My first thought was, “Wow, in Vienna, of all places, I’m a regular at Starbucks.  Yikes.”  It’s a little predictable, and a lot American.  But, in thinking about it, I’ve decided I don’t mind.  I like my Starbucks.  It’s isn’t about the coffee — I don’t require my normal American drinks or anything (the things that I get I could get anywhere in Vienna, anyway).  I do love the location — it is the only place at Michaelerplatz where you can sit outside, drink a coffee, and watch Vienna.  But even more, the people there are really great.  They’re friendly, they’re helpful, they let me practice my German on them, and they’re never impatient or irritable when I resort to English.  They’re good at what they do, too — tour buses literally unload in front of the shop, and I’ve been impressed, on several occasions, with the skill and ease with which they deal with the orders (and the myriad languages they’re faced with).

So, I’m ok with being a predictable American who’s a regular at Starbucks in Vienna.  I like it there.


A grande soy chai is still a grande soy chai

Today was probably our busiest day so far:  we looked at two apartment possibilities in different parts of town, Dan went by his new work to get some of the paperwork started and out of the way, we went shopping for non-food grocery items (which here you don’t buy at the grocery store), we went to the bakery (one of my new favorite places) for a loaf of bread and we had the cleaning lady come by.  And that was all before dinner, and in addition to the normal activity of life in a new place with two little ones.  Whew!

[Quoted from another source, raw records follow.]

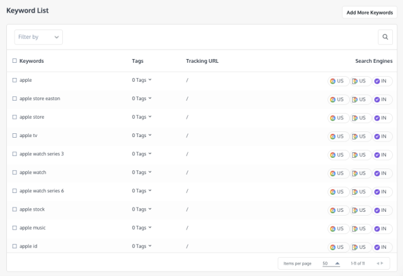Click Google US badge for 'apple watch' row
The image size is (403, 276).
click(x=338, y=173)
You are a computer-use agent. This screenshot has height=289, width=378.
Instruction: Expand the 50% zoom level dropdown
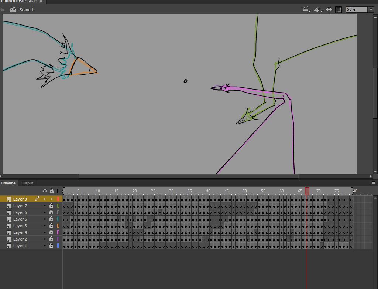[x=371, y=9]
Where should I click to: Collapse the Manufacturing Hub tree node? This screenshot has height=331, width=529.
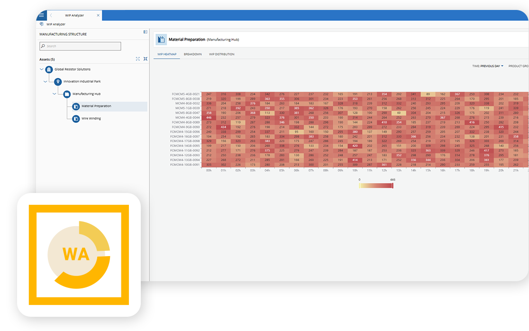pos(55,94)
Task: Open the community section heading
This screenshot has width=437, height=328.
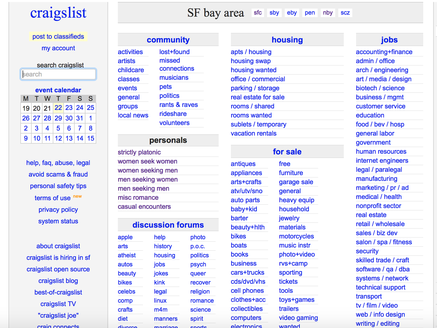Action: pyautogui.click(x=168, y=40)
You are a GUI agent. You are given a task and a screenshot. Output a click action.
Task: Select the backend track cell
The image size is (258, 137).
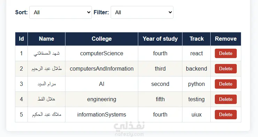196,69
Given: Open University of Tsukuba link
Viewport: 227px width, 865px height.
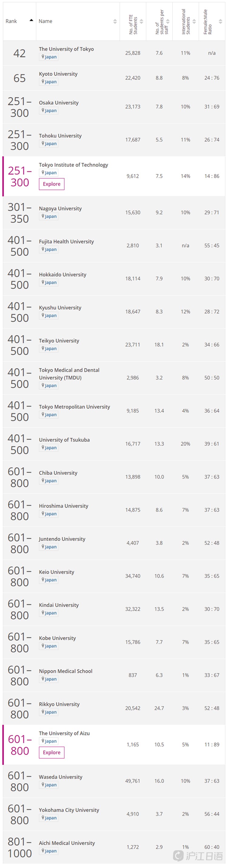Looking at the screenshot, I should (64, 440).
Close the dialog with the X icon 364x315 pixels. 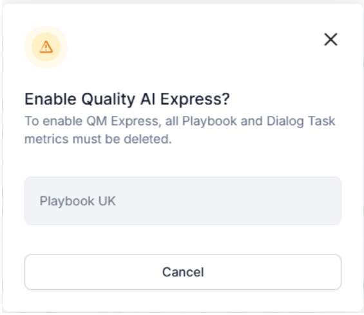click(x=330, y=39)
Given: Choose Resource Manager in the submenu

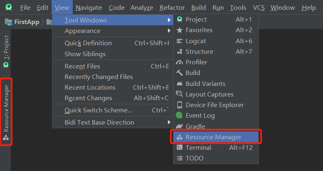Looking at the screenshot, I should click(x=216, y=137).
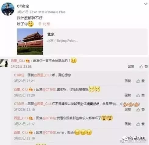Like the 23:20 reply thumbs-up

coord(140,95)
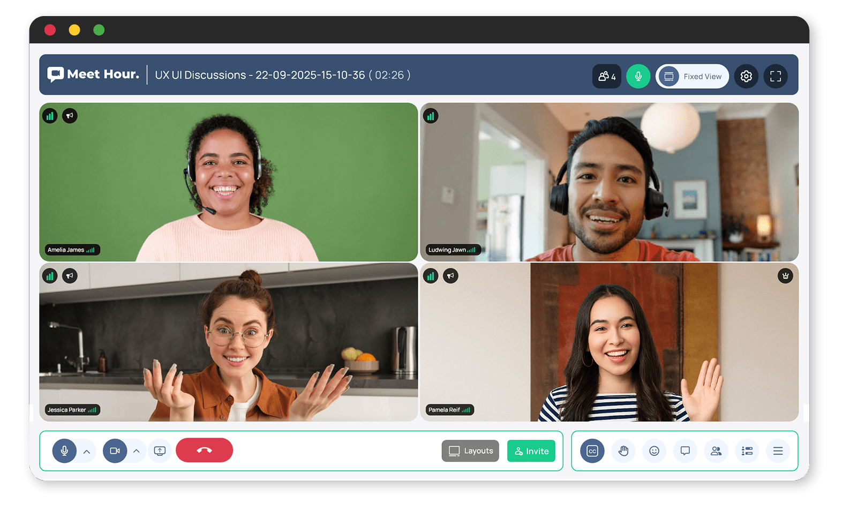Click the share screen icon

tap(160, 451)
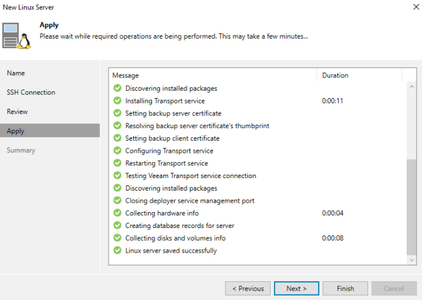
Task: Click the Duration column header
Action: 335,75
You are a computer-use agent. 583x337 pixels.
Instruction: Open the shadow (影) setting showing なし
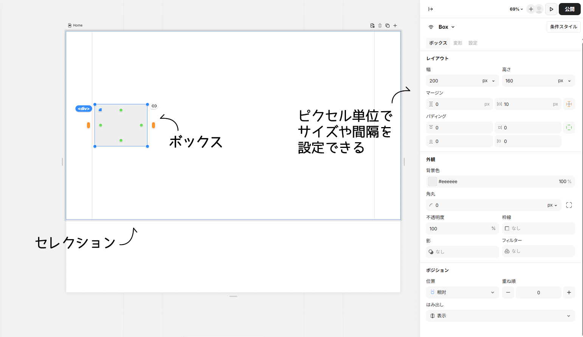coord(462,252)
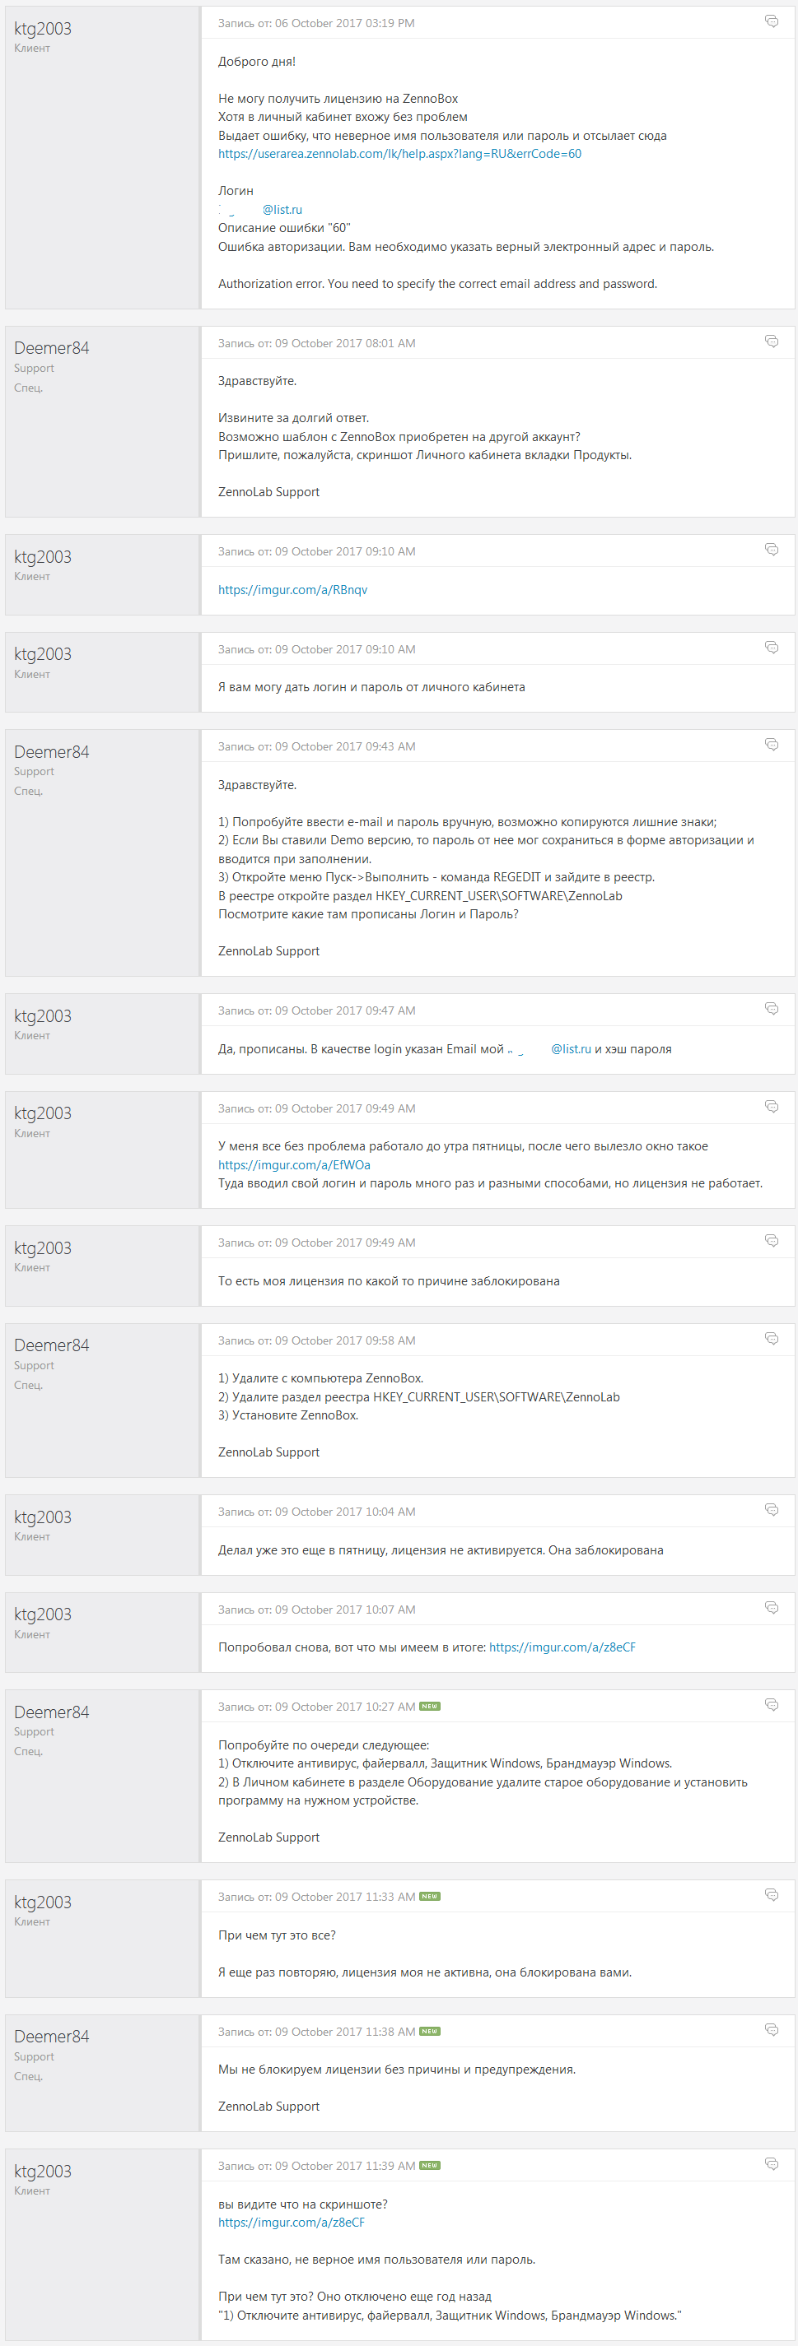Viewport: 798px width, 2346px height.
Task: Follow the imgur.com/a/EfWOa link
Action: tap(293, 1165)
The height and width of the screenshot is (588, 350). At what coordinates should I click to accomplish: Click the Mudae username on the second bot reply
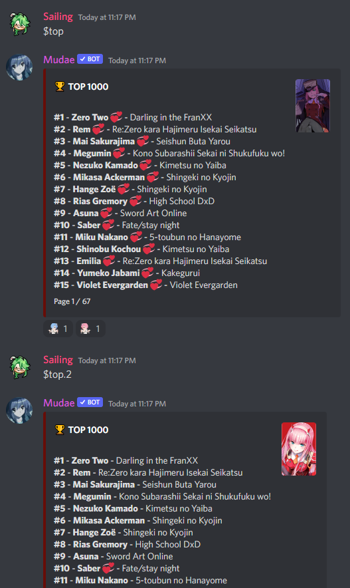(58, 403)
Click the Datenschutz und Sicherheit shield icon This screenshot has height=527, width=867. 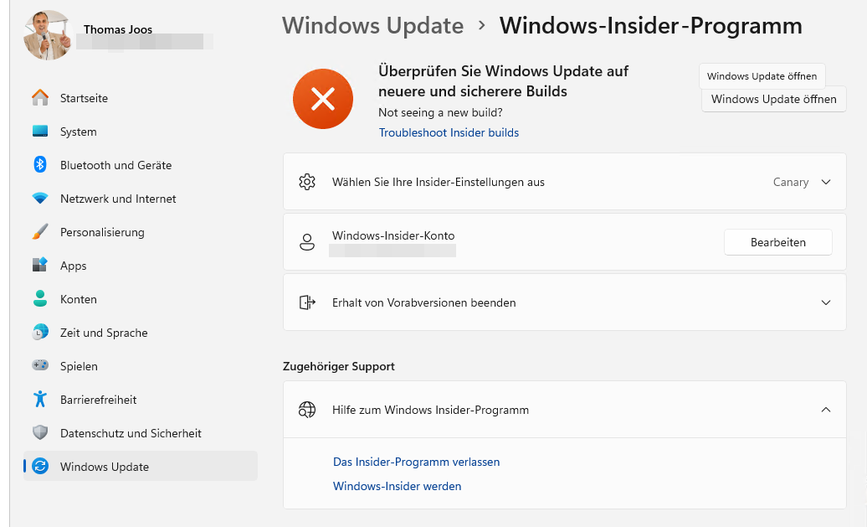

It was a very busy day.  With all of our activity, and the fact that Liam isn’t quite adjusted to the time change yet, we’re exhausted.  By 5:00, when we were finished with all of our errands, I was completely drained.  We were headed home and were discussing whether we should stop to grab a little something to treat ourselves on the way home.  I was too tired to walk the extra few blocks, but Dan went, and he brought something home for me:  a grande soy chai, from an actual Starbucks.  Even at home, I would have enjoyed and appreciated something like that after a long day.  But there’s something extra special about having a little treat from home when we’re so far away.  They make it a little less sweet here, but otherwise, it’s so familiar:  the taste, the smell, even the cup (it’s written in English, too!).  Because even though we’re having a wonderful adventure, and it’s great to explore all of the things that are exciting and different, it’s comforting to experience something warm and familiar at the end of a long day.